A General Thermal Index for Maize

Abstract

Thermal indices predict and describe development rate more accurately than time in days and are commonly used to rate maize (Zea mays L.) for maturity. Separate temperature response functions for the vegetative and grain‐filling periods predict more accurately time to maturity than a single function for the two periods combined. However, use of two functions requires a priori knowledge of the silking date, which becomes the transition date from the vegetative function to the grain‐filling function. The objective of this study was to evaluate the sensitivity of estimates of silking and maturity dates to the transition date between vegetative and grain‐filling functions and to develop a protocol to combine the two temperature response functions in a general thermal index (GTI) for maize.
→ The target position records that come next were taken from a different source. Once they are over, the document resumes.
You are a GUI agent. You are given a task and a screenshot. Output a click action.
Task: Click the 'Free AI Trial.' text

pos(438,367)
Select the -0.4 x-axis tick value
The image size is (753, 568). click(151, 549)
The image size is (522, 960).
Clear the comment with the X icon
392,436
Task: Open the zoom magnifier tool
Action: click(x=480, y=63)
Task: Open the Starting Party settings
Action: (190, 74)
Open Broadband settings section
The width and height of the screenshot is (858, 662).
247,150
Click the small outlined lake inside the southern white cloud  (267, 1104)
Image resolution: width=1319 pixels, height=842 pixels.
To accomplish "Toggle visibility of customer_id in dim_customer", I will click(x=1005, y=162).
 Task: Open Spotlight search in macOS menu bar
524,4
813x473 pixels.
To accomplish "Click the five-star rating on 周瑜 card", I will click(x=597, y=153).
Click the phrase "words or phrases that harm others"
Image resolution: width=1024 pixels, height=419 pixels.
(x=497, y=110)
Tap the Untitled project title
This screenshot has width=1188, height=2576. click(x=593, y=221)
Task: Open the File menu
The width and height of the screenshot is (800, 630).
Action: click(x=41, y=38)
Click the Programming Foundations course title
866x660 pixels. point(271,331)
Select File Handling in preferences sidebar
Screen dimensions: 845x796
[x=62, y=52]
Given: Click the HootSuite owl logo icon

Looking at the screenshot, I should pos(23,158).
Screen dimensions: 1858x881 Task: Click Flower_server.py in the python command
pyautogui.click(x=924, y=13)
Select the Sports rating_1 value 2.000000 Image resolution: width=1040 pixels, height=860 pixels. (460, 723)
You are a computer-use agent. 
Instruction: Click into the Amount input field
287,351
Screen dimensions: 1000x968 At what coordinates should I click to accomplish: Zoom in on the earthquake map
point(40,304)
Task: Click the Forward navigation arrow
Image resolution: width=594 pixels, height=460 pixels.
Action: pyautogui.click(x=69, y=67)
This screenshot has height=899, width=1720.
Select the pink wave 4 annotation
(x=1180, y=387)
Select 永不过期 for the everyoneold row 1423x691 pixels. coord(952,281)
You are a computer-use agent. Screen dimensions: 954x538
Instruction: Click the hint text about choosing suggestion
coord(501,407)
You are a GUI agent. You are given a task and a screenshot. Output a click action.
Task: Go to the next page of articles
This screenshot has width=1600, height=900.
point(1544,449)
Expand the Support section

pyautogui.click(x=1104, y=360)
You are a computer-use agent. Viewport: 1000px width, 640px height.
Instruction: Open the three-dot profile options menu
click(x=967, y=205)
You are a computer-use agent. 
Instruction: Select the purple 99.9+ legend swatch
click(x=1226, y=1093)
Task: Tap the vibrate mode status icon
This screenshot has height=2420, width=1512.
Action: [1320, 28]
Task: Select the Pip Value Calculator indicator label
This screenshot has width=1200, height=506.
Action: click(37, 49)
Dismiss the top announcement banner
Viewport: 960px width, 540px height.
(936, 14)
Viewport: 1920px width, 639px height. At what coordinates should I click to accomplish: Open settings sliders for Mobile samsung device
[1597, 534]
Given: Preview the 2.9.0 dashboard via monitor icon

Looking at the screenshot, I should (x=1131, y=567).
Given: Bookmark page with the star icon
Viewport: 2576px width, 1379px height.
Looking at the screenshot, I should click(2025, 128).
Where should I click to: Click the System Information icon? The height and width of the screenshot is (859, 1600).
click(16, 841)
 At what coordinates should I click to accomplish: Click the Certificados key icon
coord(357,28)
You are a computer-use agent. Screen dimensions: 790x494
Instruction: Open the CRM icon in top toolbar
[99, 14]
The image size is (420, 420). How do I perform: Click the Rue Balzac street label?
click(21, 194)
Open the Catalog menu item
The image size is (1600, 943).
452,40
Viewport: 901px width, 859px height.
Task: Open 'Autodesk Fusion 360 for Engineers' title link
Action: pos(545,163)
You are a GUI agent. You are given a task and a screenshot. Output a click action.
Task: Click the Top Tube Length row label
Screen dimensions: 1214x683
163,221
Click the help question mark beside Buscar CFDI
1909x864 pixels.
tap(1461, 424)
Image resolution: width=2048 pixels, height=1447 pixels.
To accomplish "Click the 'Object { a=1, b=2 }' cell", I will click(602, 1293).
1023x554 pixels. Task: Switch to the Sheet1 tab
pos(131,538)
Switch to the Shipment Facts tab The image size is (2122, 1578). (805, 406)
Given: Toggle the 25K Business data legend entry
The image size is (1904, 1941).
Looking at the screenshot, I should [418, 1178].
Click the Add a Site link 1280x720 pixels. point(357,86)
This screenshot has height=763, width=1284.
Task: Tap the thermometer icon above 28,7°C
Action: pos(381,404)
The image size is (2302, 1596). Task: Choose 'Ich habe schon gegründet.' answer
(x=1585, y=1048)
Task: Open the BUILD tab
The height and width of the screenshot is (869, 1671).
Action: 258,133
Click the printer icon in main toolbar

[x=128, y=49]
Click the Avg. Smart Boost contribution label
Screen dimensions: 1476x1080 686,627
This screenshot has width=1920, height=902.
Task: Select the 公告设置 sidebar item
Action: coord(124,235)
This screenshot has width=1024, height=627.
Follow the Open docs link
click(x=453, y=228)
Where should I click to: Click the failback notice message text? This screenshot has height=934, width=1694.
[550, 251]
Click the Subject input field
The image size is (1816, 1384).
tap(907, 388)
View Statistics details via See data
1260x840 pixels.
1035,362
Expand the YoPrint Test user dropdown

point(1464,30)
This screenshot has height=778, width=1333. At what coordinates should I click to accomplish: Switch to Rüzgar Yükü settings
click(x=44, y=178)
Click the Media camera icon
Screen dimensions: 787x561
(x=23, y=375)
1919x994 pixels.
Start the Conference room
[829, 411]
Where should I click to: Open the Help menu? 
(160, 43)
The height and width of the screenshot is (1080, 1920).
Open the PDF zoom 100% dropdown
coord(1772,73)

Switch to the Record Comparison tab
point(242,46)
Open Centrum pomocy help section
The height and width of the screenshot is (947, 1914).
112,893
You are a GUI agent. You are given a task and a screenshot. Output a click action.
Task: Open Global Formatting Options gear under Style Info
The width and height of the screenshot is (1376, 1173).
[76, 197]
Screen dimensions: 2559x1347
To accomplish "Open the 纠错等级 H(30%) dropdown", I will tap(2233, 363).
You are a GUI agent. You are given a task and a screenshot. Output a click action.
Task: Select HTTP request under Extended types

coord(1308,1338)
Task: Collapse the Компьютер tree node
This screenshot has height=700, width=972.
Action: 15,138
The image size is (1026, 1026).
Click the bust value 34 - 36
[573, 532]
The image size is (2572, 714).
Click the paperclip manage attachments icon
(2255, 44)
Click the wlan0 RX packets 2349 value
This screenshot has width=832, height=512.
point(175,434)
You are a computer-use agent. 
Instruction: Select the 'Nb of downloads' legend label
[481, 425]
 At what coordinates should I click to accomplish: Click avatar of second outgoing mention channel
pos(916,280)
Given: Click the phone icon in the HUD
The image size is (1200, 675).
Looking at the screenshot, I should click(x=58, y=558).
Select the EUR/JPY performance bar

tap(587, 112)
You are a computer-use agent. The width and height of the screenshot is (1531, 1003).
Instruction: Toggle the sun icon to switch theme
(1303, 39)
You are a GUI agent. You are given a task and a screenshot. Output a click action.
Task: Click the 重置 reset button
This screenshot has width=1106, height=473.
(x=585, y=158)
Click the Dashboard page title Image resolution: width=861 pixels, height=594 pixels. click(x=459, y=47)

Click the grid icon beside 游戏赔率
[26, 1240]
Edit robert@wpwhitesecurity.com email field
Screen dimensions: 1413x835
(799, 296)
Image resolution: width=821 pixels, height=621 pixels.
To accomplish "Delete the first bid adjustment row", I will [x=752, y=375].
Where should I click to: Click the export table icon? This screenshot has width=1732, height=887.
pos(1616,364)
Frequency distributions of mean daily air temperatures for five 20‐d periods spanning mid‐June to late September at 19 locations in the northern USA and southern Ontario from 1992 to 1995 indicated few days (≤12%) with mean daily air temperatures less than 15°C before late August. This was significant, as the two response functions diverged significantly at temperatures below 15°C. Standard errors in estimating maturity date using different transition dates remained small (<7.5 d) unless the transition date was delayed beyond the first week of September. Based on this analysis, a standard transition date of 1 August was proposed for the GTI. Testing on an independent data set indicated that the GTI and a transition date of 1 August provided more accurate estimates of the planting to maturity period than growing degree days (GDD) or crop heat units (CHU), with a standard error of 8.2 d (compared with 14.5 d using GDD and 12.5 d using CHU).